Photon and Phonon Coherence to Enhance Photoluminescence by Magnetic Polarons in Mn-Doped Rb3Cd2Cl7 Perovskites

All-inorganic metal halide perovskite semiconductors have great potentials in lighting applications, but the effect of excitonic magnetic polarons (EMPs) in the transition metal (TM) ion-doped halide perovskites on their luminescence processes has not been extensively understood. Here, we have synthesized Mn2+-doped Rb3Cd2Cl7 perovskite powders with different doping amounts by a hydrothermal method. After Mn­(II) is doped, Rb3Cd2Cl7 gives strong emission, though the Rb3Cd2Cl7 powder itself does not emit light.

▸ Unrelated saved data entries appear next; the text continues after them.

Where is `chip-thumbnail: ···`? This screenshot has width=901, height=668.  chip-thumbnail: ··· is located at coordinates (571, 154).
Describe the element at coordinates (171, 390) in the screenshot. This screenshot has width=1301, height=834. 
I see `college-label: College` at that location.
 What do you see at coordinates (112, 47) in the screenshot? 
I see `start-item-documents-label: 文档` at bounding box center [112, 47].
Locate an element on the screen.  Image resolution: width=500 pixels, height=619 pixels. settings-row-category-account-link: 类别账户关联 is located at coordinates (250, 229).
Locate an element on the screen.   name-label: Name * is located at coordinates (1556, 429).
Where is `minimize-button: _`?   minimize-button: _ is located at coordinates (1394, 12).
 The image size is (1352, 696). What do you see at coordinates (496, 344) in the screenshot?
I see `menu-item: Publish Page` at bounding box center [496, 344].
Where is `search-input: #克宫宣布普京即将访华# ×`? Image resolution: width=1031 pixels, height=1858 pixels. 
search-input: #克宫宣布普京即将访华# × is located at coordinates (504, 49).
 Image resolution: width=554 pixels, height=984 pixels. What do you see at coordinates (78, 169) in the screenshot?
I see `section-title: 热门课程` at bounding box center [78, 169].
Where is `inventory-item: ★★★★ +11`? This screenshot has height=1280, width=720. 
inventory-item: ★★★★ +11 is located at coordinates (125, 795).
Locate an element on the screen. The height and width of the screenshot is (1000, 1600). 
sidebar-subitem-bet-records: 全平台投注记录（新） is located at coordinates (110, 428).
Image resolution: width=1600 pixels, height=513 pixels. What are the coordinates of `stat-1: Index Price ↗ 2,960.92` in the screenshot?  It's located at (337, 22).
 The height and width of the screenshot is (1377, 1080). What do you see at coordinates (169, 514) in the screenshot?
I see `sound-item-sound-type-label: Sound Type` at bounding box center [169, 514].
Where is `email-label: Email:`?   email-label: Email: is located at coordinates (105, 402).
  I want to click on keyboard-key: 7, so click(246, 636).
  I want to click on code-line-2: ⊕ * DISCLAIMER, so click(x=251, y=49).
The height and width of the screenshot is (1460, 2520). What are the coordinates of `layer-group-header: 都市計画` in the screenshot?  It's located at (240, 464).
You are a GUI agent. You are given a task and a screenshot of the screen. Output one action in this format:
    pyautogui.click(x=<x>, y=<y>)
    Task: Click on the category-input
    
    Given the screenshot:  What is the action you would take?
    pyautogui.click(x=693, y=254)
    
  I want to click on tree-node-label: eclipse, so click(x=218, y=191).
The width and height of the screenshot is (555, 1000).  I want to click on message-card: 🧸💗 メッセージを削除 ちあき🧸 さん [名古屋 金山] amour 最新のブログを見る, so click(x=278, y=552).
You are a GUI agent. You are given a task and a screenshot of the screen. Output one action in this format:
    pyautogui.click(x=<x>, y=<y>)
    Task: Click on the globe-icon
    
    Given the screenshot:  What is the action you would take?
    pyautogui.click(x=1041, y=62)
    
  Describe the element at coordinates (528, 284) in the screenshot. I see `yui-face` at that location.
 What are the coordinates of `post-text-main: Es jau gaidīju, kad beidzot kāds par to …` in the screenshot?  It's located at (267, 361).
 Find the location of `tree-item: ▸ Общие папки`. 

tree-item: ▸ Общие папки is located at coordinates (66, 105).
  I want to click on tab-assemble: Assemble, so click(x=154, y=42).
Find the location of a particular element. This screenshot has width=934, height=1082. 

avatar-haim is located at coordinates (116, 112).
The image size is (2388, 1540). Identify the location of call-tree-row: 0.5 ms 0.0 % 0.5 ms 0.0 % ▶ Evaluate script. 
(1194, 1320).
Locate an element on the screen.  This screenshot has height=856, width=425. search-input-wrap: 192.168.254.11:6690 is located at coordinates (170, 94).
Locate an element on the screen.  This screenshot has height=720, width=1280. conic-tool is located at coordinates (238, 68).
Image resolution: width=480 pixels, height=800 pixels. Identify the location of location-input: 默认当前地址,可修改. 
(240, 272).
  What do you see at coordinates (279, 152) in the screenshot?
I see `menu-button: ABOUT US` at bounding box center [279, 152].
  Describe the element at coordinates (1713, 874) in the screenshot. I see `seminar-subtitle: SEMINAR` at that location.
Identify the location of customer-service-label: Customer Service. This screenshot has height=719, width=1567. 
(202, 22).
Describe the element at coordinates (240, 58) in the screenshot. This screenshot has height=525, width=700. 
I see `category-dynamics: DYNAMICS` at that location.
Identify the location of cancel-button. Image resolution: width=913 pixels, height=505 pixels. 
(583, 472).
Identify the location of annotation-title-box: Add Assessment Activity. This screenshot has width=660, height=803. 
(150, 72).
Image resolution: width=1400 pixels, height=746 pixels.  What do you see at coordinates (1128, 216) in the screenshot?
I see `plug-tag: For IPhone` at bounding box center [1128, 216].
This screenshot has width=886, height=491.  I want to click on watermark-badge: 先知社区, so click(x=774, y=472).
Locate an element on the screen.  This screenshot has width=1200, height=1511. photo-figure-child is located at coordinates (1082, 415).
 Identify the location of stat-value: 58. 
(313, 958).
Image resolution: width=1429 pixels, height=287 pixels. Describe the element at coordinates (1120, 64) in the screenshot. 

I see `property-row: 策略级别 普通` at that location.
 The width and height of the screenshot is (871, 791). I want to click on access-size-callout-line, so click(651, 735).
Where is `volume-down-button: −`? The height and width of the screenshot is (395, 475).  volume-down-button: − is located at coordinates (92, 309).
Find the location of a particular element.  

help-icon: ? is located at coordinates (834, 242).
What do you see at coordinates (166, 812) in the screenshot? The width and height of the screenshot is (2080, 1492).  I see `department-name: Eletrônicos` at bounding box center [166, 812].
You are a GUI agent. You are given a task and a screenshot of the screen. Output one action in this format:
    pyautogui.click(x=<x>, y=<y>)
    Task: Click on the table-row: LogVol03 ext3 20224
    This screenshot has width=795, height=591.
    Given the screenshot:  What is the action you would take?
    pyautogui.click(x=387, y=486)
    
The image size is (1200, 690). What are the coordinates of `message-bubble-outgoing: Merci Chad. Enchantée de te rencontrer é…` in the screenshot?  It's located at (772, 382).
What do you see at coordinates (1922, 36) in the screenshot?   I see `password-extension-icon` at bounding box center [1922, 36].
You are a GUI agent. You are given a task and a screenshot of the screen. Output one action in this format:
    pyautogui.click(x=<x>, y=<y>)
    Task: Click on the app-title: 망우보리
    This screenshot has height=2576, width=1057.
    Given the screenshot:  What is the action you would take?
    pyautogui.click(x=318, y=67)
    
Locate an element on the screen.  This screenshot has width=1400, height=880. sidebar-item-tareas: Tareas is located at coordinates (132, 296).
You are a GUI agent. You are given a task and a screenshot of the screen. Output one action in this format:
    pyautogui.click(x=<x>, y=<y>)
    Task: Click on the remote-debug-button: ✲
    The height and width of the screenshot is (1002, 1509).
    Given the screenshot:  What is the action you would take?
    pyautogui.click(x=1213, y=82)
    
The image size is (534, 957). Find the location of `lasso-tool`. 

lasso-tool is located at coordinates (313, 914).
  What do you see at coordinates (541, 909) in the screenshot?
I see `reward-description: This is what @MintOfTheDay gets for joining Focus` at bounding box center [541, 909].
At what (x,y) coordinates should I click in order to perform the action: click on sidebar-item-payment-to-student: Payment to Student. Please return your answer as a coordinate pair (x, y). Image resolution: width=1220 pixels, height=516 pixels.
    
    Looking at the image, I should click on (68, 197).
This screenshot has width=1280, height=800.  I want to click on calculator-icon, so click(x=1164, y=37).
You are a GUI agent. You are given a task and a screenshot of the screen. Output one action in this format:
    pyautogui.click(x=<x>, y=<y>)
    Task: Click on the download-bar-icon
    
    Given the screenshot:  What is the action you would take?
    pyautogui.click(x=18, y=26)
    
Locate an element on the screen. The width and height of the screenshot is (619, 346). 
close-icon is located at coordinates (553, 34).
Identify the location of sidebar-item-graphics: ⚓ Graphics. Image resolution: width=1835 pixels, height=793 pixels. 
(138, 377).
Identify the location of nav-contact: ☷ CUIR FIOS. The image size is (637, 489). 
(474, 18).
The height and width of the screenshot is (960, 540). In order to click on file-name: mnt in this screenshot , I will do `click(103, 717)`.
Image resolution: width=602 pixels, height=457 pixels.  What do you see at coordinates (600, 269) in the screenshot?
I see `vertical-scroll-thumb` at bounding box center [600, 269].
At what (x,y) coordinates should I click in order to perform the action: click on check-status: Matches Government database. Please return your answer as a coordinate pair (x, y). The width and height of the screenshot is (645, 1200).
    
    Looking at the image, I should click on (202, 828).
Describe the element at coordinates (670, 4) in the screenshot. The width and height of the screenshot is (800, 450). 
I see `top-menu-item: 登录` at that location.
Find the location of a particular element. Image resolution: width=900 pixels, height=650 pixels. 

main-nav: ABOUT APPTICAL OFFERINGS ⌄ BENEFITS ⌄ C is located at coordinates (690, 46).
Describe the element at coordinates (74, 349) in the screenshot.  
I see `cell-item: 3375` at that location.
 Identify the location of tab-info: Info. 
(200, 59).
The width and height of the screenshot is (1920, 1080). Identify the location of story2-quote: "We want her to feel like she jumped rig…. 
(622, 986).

This emission originates from the intrinsic self-trapped exciton (STE) formation enhanced by the ferromagnetic Mn–Mn pair with spin–spin coupling, that is, the magnetic polaron whose astonishing luminescence at 587 nm has a quantum yield up to 147%. Some shallow trapped centers below the conduction band out of high d levels by localized EMPs after photoexcitation are proven to add to this luminescence process. The thermoluminescence phenomenon with rising temperature proves that these shallow trapped carriers are present with phonon and multiphonon notation, and their efficient transfer to the conduction band and the STE state occurs via the electron–phonon coupling during photoexcitation. This compound provides a new way for TM-doped perovskite material design and applications for magneto-optical and display technology.